• PROBLEM TO SOLVE:
Your reply should contain every record, restated word for word.

━━━ RECORDS TO USE

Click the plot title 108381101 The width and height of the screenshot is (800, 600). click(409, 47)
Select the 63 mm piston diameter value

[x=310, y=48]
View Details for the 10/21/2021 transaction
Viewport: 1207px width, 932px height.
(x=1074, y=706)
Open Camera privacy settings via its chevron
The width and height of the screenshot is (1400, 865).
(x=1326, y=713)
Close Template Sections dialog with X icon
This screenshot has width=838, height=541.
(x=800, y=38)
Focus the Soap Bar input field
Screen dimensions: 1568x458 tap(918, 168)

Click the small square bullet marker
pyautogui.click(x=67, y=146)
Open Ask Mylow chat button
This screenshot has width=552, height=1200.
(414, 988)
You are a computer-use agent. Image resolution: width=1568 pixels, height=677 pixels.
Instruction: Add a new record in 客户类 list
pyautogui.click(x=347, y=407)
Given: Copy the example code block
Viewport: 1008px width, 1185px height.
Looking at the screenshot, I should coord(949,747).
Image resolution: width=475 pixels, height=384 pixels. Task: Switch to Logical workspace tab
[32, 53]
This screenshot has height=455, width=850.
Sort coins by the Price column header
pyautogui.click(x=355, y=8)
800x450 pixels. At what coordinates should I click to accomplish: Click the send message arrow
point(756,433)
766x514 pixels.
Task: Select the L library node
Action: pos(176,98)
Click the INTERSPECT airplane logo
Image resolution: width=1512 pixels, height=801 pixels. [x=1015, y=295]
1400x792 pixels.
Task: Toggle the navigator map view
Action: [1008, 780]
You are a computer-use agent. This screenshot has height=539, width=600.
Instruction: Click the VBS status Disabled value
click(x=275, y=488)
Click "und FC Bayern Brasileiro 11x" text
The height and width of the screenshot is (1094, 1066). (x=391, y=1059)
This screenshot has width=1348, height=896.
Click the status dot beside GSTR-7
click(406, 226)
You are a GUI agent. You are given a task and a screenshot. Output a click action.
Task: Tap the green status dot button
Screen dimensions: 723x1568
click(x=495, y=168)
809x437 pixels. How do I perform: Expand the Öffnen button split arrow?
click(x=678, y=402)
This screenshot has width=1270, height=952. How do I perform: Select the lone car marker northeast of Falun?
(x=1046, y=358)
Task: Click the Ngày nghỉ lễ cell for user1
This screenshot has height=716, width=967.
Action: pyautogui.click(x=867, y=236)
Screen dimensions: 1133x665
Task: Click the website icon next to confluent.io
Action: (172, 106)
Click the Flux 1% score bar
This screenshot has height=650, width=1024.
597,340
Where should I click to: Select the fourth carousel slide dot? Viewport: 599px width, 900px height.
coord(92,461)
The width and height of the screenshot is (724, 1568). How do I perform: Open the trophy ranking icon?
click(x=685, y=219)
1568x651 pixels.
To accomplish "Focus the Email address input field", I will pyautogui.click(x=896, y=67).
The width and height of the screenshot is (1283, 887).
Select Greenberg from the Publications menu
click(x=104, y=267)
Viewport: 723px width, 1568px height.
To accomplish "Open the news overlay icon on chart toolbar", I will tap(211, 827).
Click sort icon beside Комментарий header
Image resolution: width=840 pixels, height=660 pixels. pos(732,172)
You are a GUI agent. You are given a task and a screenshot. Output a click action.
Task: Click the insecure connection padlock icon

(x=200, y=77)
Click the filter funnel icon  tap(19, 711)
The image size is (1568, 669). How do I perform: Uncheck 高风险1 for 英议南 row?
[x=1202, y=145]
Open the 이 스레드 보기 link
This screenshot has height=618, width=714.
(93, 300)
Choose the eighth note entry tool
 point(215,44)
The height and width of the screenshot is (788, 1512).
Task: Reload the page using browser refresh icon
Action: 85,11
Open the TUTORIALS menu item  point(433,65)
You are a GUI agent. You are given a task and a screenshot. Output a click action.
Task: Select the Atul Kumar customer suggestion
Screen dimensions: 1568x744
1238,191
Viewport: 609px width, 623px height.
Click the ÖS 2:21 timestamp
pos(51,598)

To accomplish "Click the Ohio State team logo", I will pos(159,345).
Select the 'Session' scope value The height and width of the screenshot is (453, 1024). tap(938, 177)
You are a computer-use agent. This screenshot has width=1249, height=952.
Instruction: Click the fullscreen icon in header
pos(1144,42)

━━━━━━

• TASK SOLUTION:
Click the plot title 108381101 The width and height of the screenshot is (800, 600). click(409, 47)
Select the 63 mm piston diameter value

[x=310, y=48]
View Details for the 10/21/2021 transaction
Viewport: 1207px width, 932px height.
(x=1074, y=706)
Open Camera privacy settings via its chevron
The width and height of the screenshot is (1400, 865).
(x=1326, y=713)
Close Template Sections dialog with X icon
This screenshot has width=838, height=541.
(x=800, y=38)
Focus the Soap Bar input field
Screen dimensions: 1568x458 tap(918, 168)

Click the small square bullet marker
pyautogui.click(x=67, y=146)
Open Ask Mylow chat button
This screenshot has width=552, height=1200.
(414, 988)
You are a computer-use agent. Image resolution: width=1568 pixels, height=677 pixels.
Instruction: Add a new record in 客户类 list
pyautogui.click(x=347, y=407)
Given: Copy the example code block
Viewport: 1008px width, 1185px height.
Looking at the screenshot, I should coord(949,747).
Image resolution: width=475 pixels, height=384 pixels. Task: Switch to Logical workspace tab
[32, 53]
This screenshot has height=455, width=850.
Sort coins by the Price column header
pyautogui.click(x=355, y=8)
800x450 pixels. At what coordinates should I click to accomplish: Click the send message arrow
point(756,433)
766x514 pixels.
Task: Select the L library node
Action: pos(176,98)
Click the INTERSPECT airplane logo
Image resolution: width=1512 pixels, height=801 pixels. [x=1015, y=295]
1400x792 pixels.
Task: Toggle the navigator map view
Action: [1008, 780]
You are a computer-use agent. This screenshot has height=539, width=600.
Instruction: Click the VBS status Disabled value
click(x=275, y=488)
Click "und FC Bayern Brasileiro 11x" text
The height and width of the screenshot is (1094, 1066). (x=391, y=1059)
This screenshot has width=1348, height=896.
Click the status dot beside GSTR-7
click(406, 226)
You are a GUI agent. You are given a task and a screenshot. Output a click action.
Task: Tap the green status dot button
Screen dimensions: 723x1568
click(x=495, y=168)
809x437 pixels. How do I perform: Expand the Öffnen button split arrow?
click(x=678, y=402)
This screenshot has width=1270, height=952. How do I perform: Select the lone car marker northeast of Falun?
(x=1046, y=358)
Task: Click the Ngày nghỉ lễ cell for user1
This screenshot has height=716, width=967.
Action: pyautogui.click(x=867, y=236)
Screen dimensions: 1133x665
Task: Click the website icon next to confluent.io
Action: (172, 106)
Click the Flux 1% score bar
This screenshot has height=650, width=1024.
597,340
Where should I click to: Select the fourth carousel slide dot? Viewport: 599px width, 900px height.
coord(92,461)
The width and height of the screenshot is (724, 1568). How do I perform: Open the trophy ranking icon?
click(x=685, y=219)
1568x651 pixels.
To accomplish "Focus the Email address input field", I will pyautogui.click(x=896, y=67).
The width and height of the screenshot is (1283, 887).
Select Greenberg from the Publications menu
click(x=104, y=267)
Viewport: 723px width, 1568px height.
To accomplish "Open the news overlay icon on chart toolbar", I will tap(211, 827).
Click sort icon beside Комментарий header
Image resolution: width=840 pixels, height=660 pixels. pos(732,172)
You are a GUI agent. You are given a task and a screenshot. Output a click action.
Task: Click the insecure connection padlock icon

(x=200, y=77)
Click the filter funnel icon  tap(19, 711)
The image size is (1568, 669). How do I perform: Uncheck 高风险1 for 英议南 row?
[x=1202, y=145]
Open the 이 스레드 보기 link
This screenshot has height=618, width=714.
(93, 300)
Choose the eighth note entry tool
 point(215,44)
The height and width of the screenshot is (788, 1512).
Task: Reload the page using browser refresh icon
Action: 85,11
Open the TUTORIALS menu item  point(433,65)
You are a GUI agent. You are given a task and a screenshot. Output a click action.
Task: Select the Atul Kumar customer suggestion
Screen dimensions: 1568x744
1238,191
Viewport: 609px width, 623px height.
Click the ÖS 2:21 timestamp
pos(51,598)

To accomplish "Click the Ohio State team logo", I will pos(159,345).
Select the 'Session' scope value The height and width of the screenshot is (453, 1024). tap(938, 177)
You are a computer-use agent. This screenshot has width=1249, height=952.
Instruction: Click the fullscreen icon in header
pos(1144,42)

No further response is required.